A low-self-discharge high-loading polysulfide cathode design for lithium–sulfur cells

Abstract

Lithium–sulfur batteries are a promising energy storage system with high energy density. However, during prolonged storage, they are prone to rapid capacity-fade, which is caused by severe self-discharge. This significantly shortens batteries' shelf life and impairs their long-term performance. This self-discharge effect has rarely been discussed in the literature. In this study, we develop a low-self-discharge polysulfide cathode with a carbonized electrospun nanofiber substrate.
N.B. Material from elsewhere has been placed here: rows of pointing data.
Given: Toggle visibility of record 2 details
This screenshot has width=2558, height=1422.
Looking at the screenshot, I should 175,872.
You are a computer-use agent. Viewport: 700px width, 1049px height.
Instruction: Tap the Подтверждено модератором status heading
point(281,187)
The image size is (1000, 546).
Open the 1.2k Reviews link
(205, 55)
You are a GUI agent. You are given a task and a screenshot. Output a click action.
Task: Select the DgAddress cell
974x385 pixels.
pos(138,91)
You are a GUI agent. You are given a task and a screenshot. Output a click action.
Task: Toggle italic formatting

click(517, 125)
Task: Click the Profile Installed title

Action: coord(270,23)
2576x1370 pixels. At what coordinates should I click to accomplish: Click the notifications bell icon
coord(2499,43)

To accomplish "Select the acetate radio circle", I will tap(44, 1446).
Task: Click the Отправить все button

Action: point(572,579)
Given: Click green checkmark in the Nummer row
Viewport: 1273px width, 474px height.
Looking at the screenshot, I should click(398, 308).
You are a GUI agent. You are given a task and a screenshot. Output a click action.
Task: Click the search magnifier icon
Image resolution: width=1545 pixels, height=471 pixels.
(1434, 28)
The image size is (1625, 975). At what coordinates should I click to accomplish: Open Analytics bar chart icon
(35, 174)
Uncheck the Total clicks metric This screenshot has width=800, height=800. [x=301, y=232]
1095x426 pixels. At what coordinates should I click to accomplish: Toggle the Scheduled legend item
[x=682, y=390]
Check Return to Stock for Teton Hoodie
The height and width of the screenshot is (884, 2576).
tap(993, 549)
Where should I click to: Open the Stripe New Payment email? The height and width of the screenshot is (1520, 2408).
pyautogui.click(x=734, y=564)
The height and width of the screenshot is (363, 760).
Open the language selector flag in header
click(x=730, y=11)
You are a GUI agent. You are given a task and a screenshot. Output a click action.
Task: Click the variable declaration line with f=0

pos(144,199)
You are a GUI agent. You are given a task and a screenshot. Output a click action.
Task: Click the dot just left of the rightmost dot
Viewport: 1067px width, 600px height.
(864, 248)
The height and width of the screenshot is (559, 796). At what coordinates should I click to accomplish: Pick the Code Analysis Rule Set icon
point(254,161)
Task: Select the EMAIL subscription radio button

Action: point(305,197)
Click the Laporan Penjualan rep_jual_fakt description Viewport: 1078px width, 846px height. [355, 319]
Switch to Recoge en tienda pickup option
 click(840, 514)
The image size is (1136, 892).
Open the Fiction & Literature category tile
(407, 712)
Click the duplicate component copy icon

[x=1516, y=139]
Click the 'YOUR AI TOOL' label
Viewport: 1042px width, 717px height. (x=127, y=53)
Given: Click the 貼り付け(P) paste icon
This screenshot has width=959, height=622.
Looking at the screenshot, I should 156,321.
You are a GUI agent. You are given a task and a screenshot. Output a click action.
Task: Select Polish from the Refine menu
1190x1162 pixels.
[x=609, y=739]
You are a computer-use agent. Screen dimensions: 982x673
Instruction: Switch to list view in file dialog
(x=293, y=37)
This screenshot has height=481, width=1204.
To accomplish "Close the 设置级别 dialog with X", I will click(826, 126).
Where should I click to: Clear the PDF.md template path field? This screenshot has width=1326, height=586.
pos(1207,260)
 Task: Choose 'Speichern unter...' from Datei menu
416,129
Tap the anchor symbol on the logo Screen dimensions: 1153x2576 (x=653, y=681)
This cathode design achieves a high areal sulfur loading (4.03 mg cm⁻²) and a high sulfur content (66.8 wt%), while maintaining a low capacity-fade rate (0.26% per day) over a long storage time (90 days). In addition to the high capacity retention, it also maintains high lithium-ion diffusion coefficients after long-term storage. As a result, the rested low-self-discharge polysulfide cathode achieves a long cycle life (200 cycles) with stable electrochemistry. We further evaluate the long-term low-self-discharge performance of our lithium–sulfur cell via a series of quantitative analyses and performance analyses of the self-discharge behavior of the high-loading polysulfide cathode. The results provide key insights into the electrochemistry that occurs during the long-term storage of lithium–sulfur cells and into the low-self-discharge behavior of our designed cathode.